Apple is still fighting with the US government over whether it should create a special software to help the DOJ unlock an iPhone connected to the suspect in the San Bernardino shooting. But government officials and Apple execs agree about one key point: It’s not about one phone. This is about the future of security.
In an op-ed for the New York Times today, New York Police Department Commissioner William Bratton and NYPD Intelligence and Counterterrorism Deputy Commissioner James J. Miller admitted that what Apple has been asked to do will drive how the government demands tech companies provide access to secured devices in the future.
“The ramifications of this fight extend beyond San Bernardino,” Bratton and Miller write. The NYPD bosses say that the government’s demand boils down to restoring “a key that was available until 2014”. This is a reference to the change Apple made in 2014, when it upgraded its encryption.
While it’s easy to imagine that most government officials wish that they could time travel and convince Apple not to upgrade its security, or that Apple could somehow remotely downgrade all of its phones to iOS 7 and other software versions with weaker encryption, that’s a misrepresentation of what the DOJ is asking. It is asking that Apple create a software to work around security measures in place to protect encrypted data — and it is asking this in order to set a precedent for cooperation, not just for this one wild and rare incident.
What Apple is pushing back against is the idea that the government can ask it for something that it doesn’t have, and compel the company to create a security bypass for its software. If the DOJ can do that, Apple argues, it sets a precedent for compelling tech companies to weaken their own security.
It definitely won’t stop with one phone. The US Justice Department is already seeking court orders for at least twelve other iPhones, according to a report from the Wall Street Journal.
This is a fight about how strong our devices’ security protections should be. Apple’s refusal to create security-weakening software in the San Bernardino case doesn’t mean the government has no other ways to break the security on the device. It certainly makes it more difficult, just as it’s harder for police to knock down a locked door than it is to get the lock manufacturer to develop a special key to open it. Bratton’s op-ed makes it clear that the US government prefers device security that’s easier for it to crack — he’s unapologetic about wanting a “front door” entrance. (The op-ed’s title: Seeking iPhone Data, Through the Front Door.)
What it doesn’t do is offer any compelling reasoning why people should embrace shitty phone security as a trade-off for making the execution of search warrants easier. Nobody wants to see terrorists get away, but framing this as a choice between terrorists winning and normal people having secure phones is a slimy move. That’s not the choice. The government is attempting to conscript third-party security providers to destroy their own services as a shortcut to executing a search warrant. The choice is whether that conscription is fair and legal — or an undue burden that will undermine security.

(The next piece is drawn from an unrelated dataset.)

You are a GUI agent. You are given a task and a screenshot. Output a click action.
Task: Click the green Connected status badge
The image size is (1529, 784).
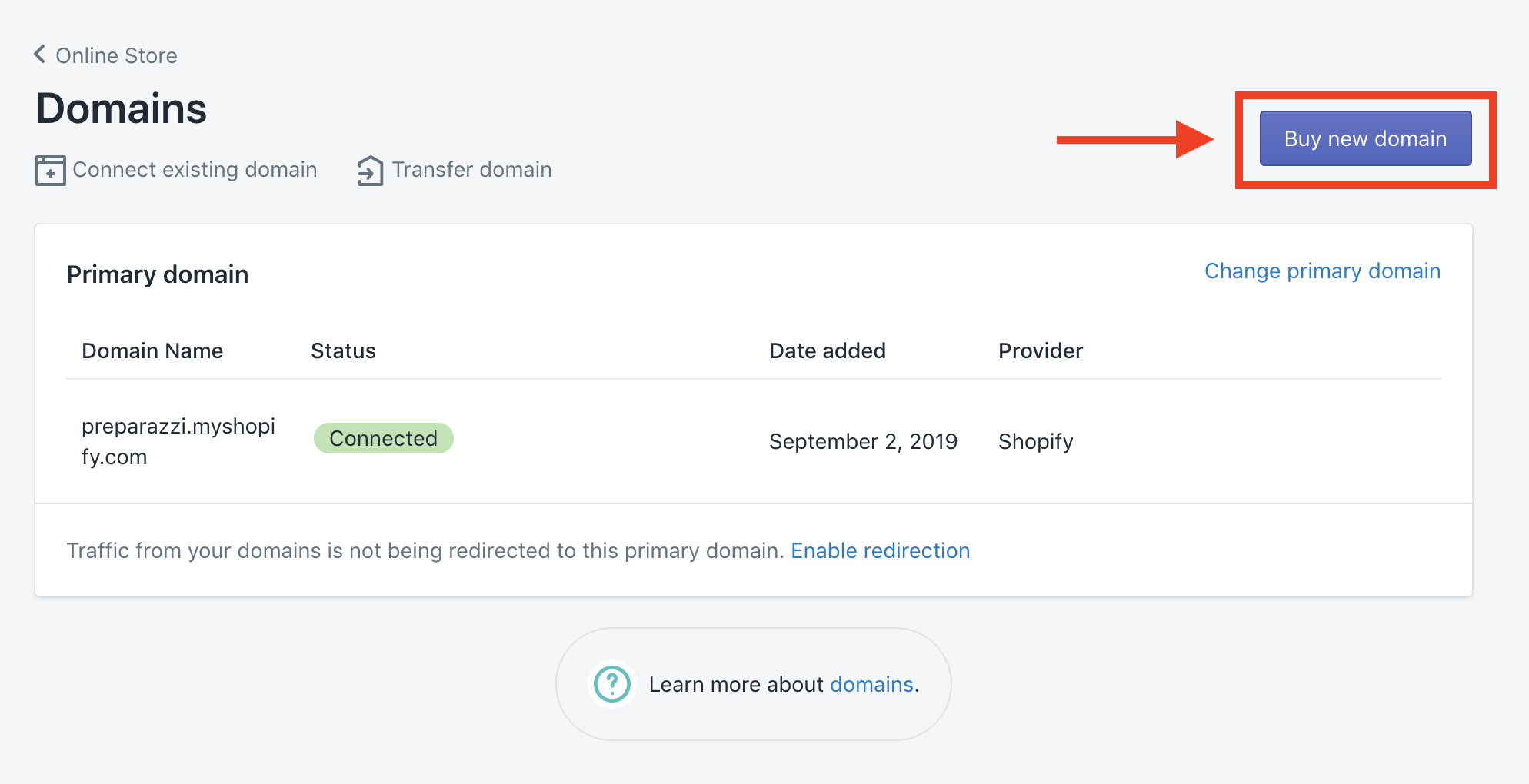coord(384,438)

“Google, which owns the Android system, now indicates that it will follow Apple’s lead,” Bratton and Miller write. “For those companies, and others like them, there is a sound argument in not wanting, even indirectly, to become an arm of the government. But when you are the two companies whose operating systems handle more than 90 per cent of mobile communications worldwide, you should be accountable for more than just sales.”
Apple, Google and other companies are certainly accountable for more than just sales. But arguing that these companies have a responsibility to perform what amounts to police work — that they should break protections they have created for customers at the whim of the government — is absurd.